Now that Phoenix Suns owner Robert Sarver announced he's selling the team, more stories about how he treated his employees and players have gone public. In 2021, ESPN released a report on how Sarver approached his workplace, leading the NBA to investigate his racism and sexism charges.
Sarver was proven guilty, suspended, and fined ($10 million) by the league, which led to his decision to sell the Suns. Sarver may be close to leaving the NBA for good, but that doesn't mean the stories about him will ever be forgotten.

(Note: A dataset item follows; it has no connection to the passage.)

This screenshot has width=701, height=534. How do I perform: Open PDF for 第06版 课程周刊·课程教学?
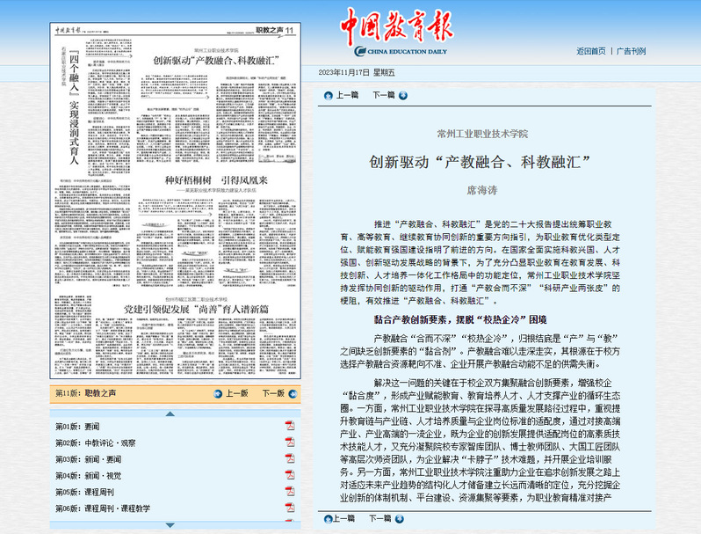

Matt Barnes opens up about his altercation with Sarver
One former player that recently shared his unpleasant experience with Sarver in the past is Matt Barnes, who played for the Suns in 2008. According to Barnes, he and Sarver once got into an altercation in the middle of a game because the latter told the former that he wasn't allowed to talk to Suns fans. At that time, Barnes was already playing for the Los Angeles Lakers but still confronted Sarver because he felt the owner was disrespectful.
"I had a situation with him too, I want to say like in 2011 or 12 after I left there. I was in a game and I was talking to this 13-year-old kid and his dad courtside. You know me, I had a fun back-and-forth, talking trash, nothing bad about it. And someone was shooting a free throw, and I heard someone behind me say, 'Don't talk to my f*king fans. And I'm like, 'Who's he talking to?' I turned around and it was Sarver and I'm like, "Motherf**ker, I'll slap the s**t out of you in front of your wife," Barnes said in his latest appearance on the VLAD TV podcast.
Barnes and Sarver ended up costing themselves money as they were fined for going at it in the middle of a game.
Barnes believes Sarver should've been kicked out of the NBA.
When news about Sarver's suspension was released, many players (former and current), NBA analysts, and fans believed that the punishment should've been worst. Barnes felt that Sarver got off the hook easily and should've instead been kicked out of the NBA. The former Suns forward believes Server's light punishment was a bad look for the league, most especially Adam Silver, who should've approached the issue more rigorously.
Ultimately, Sarver decided to sell the Suns, and that alone made the NBA a better league and workplace. Because as Barnes said, there's no place for hate in the league, especially if it involves racism and sexism.